■ **Task**
Below are the records; count the lines that include the string "computer" and give only that number.

■ **Available data**
____________________
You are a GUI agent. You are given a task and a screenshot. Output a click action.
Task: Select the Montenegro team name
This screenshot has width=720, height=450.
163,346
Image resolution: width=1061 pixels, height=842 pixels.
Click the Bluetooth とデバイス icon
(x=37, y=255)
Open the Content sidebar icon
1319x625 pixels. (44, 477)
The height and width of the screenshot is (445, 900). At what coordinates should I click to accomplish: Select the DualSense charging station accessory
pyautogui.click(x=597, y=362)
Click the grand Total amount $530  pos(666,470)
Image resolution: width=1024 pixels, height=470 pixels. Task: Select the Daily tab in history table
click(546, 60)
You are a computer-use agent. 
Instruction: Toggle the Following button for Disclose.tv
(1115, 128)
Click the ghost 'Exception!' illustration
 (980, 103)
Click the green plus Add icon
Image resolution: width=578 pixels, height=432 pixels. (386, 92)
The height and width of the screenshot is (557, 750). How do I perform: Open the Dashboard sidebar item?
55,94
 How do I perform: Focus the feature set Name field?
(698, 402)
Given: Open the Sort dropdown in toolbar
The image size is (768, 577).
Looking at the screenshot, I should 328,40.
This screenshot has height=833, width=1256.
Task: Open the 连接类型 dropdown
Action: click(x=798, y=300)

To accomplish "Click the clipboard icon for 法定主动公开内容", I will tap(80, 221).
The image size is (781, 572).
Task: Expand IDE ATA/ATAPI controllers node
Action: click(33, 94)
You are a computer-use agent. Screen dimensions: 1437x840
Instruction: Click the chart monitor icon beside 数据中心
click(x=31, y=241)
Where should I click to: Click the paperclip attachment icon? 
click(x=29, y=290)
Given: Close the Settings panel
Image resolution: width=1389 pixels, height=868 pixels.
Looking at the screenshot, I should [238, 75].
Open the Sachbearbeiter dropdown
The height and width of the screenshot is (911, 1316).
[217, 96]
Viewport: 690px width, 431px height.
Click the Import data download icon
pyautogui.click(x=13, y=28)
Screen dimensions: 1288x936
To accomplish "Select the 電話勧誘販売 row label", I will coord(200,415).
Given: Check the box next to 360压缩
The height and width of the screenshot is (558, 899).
____________________
■ **Output for this exercise**
2